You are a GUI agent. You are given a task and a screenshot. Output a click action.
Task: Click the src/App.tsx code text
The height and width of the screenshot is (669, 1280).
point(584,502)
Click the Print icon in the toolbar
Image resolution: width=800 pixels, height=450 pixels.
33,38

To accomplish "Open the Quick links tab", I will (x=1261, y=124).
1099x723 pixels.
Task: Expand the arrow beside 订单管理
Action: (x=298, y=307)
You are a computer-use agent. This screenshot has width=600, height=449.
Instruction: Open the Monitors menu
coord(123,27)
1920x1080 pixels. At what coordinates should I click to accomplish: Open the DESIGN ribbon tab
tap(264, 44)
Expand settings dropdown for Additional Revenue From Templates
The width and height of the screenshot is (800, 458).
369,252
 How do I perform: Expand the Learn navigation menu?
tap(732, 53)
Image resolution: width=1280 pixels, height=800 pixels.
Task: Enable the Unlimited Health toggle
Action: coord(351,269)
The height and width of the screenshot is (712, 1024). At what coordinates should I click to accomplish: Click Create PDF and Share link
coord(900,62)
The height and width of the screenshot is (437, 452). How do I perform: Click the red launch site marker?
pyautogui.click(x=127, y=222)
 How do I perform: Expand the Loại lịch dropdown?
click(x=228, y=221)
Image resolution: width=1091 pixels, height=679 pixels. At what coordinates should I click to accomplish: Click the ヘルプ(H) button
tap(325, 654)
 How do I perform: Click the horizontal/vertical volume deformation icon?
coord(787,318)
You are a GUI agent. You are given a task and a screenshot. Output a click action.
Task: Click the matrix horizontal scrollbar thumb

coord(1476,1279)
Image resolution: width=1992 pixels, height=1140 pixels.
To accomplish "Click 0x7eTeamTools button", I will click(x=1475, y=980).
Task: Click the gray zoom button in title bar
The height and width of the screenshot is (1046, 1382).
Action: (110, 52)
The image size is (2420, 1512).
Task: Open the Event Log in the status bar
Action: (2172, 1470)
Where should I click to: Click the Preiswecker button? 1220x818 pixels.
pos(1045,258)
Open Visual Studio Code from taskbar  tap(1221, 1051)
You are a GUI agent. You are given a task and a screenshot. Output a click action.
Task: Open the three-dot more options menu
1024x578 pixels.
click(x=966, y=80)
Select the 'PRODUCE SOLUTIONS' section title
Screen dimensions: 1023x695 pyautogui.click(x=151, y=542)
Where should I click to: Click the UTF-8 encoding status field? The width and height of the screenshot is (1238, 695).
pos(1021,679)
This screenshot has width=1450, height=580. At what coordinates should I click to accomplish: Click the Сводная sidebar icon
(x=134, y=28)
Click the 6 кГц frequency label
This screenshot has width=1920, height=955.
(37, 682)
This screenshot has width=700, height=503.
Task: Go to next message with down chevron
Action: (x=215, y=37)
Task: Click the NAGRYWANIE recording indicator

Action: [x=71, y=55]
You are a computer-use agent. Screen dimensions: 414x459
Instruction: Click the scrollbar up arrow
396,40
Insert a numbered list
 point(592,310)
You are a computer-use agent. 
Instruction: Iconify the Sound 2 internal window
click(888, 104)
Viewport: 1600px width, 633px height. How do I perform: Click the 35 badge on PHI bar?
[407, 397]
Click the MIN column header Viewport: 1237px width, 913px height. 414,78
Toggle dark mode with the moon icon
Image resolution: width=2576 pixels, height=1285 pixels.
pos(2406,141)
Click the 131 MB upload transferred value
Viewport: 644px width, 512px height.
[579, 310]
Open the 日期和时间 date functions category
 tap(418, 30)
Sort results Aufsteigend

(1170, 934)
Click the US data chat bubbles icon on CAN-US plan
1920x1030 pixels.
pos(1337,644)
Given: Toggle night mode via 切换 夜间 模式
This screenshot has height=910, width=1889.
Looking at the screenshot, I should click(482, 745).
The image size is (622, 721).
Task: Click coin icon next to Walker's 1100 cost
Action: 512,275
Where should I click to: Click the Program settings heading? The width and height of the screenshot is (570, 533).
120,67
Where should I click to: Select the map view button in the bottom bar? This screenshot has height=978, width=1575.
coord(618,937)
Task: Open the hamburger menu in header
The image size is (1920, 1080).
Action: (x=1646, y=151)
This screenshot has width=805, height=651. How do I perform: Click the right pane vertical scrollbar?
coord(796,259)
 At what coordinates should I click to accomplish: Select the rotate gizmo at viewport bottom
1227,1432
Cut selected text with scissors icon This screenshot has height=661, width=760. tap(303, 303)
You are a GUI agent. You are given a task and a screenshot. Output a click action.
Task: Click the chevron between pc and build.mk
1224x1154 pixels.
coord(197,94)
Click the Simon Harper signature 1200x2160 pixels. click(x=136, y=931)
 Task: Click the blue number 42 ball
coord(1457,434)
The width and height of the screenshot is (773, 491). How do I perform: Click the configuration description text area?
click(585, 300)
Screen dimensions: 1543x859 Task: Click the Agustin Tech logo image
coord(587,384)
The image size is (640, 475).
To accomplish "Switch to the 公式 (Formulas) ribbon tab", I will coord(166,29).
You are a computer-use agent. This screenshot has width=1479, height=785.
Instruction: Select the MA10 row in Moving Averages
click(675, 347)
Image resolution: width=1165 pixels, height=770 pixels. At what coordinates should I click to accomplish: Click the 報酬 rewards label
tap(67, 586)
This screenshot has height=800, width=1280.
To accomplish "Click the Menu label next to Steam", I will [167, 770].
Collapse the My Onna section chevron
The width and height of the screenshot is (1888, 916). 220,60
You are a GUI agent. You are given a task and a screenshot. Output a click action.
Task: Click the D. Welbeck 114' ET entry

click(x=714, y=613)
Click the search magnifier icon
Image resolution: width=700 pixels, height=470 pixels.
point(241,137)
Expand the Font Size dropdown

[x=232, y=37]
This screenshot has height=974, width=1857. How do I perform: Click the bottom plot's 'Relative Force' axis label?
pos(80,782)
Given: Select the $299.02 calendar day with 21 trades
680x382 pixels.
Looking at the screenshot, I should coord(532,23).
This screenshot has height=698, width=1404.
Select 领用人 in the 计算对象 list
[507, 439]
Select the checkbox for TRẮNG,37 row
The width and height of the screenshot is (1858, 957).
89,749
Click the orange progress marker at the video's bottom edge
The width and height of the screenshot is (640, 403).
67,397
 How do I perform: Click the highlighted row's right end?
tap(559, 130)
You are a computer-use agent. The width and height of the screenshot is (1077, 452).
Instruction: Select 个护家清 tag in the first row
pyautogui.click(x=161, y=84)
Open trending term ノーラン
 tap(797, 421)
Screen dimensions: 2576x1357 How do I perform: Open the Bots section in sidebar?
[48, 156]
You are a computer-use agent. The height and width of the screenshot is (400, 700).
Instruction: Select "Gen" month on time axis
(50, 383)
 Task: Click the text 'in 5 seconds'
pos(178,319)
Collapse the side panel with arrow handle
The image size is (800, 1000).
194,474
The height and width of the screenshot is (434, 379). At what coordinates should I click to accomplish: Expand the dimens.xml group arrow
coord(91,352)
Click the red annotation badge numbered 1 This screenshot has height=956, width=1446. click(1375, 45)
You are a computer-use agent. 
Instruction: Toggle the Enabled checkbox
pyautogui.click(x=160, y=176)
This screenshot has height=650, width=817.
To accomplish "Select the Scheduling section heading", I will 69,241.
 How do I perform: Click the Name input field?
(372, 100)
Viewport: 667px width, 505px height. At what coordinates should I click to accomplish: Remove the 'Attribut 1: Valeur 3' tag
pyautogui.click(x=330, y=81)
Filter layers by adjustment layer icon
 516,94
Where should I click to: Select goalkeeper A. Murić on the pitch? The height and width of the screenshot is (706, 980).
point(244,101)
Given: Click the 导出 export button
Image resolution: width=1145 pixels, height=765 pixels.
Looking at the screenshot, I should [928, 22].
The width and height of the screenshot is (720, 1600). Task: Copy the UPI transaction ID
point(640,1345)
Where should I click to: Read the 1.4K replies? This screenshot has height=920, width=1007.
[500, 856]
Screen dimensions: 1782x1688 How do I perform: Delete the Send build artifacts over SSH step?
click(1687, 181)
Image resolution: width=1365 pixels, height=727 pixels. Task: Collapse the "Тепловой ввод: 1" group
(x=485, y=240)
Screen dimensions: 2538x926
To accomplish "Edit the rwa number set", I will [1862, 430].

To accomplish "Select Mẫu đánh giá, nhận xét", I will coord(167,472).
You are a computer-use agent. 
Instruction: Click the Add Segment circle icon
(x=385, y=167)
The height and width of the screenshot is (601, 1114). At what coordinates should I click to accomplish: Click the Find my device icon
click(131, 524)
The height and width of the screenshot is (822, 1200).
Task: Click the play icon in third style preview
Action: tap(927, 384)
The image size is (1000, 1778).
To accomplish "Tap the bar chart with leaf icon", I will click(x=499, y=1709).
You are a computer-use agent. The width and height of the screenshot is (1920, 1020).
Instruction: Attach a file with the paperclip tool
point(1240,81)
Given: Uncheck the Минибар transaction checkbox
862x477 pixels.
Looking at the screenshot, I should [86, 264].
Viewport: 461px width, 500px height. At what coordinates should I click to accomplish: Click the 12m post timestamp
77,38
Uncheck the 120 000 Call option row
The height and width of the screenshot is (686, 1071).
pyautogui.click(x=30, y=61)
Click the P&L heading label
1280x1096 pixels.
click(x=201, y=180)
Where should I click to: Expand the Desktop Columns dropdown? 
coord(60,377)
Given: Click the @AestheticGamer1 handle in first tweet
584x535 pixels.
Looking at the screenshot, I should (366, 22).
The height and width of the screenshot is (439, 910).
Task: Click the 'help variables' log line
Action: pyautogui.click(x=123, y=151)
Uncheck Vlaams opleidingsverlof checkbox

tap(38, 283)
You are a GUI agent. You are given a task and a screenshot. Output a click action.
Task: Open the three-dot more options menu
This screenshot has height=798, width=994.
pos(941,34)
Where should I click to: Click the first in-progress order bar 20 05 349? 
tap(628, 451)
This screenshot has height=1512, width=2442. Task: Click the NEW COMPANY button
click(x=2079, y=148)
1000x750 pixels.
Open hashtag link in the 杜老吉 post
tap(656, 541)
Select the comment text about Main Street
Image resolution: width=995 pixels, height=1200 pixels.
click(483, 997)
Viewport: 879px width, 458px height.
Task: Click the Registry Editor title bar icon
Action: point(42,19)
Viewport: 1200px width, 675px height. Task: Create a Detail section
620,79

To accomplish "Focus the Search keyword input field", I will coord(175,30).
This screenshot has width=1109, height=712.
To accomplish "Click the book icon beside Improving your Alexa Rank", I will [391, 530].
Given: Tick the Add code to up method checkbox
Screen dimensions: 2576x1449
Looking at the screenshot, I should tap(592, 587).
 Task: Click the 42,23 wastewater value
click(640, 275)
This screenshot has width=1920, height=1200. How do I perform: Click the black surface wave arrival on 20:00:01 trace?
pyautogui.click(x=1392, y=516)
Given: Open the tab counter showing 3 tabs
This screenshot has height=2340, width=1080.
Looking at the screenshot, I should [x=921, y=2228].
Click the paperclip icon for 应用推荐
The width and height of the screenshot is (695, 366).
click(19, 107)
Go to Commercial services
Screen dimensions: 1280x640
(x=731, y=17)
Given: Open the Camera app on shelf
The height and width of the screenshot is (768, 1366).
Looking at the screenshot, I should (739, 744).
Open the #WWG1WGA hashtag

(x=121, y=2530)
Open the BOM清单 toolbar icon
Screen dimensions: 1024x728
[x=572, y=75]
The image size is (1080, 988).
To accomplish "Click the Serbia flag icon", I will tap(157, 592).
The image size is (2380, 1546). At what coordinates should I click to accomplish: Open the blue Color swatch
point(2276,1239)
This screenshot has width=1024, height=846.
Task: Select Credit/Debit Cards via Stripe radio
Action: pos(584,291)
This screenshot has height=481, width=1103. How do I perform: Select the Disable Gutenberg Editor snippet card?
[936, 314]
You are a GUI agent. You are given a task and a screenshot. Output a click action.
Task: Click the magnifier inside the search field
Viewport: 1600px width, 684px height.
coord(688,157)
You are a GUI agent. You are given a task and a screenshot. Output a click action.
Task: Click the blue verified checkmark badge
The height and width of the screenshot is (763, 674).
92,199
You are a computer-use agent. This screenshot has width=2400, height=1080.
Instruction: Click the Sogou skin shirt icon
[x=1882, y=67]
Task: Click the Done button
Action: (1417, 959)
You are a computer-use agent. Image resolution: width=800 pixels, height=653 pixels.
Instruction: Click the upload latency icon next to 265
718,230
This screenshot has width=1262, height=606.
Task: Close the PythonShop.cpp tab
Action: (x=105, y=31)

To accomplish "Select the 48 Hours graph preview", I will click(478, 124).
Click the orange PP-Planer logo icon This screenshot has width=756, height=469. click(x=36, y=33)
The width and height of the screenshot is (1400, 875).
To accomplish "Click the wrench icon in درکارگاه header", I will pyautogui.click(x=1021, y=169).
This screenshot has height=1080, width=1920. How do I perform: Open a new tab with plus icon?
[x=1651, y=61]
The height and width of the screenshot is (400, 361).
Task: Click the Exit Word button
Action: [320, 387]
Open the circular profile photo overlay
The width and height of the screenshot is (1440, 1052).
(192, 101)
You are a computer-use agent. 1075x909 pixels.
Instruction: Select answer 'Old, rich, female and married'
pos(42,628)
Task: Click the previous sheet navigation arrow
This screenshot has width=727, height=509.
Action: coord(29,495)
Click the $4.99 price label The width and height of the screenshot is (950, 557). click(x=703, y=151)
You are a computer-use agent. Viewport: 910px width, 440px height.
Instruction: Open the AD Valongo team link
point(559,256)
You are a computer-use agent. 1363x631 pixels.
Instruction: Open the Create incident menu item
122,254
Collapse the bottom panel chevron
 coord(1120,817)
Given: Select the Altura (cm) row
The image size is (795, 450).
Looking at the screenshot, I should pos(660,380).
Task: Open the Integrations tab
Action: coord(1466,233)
◇ ◇ ◇ ◇ ◇
Work required:
Print the entries again verbatim, beginning at the line that contains "Task: Click the gray zoom button in title bar" and stopping after the line that contains "Action: (2172, 1470)".

Finished exercise:
Task: Click the gray zoom button in title bar
The height and width of the screenshot is (1046, 1382).
Action: (110, 52)
The image size is (2420, 1512).
Task: Open the Event Log in the status bar
Action: (2172, 1470)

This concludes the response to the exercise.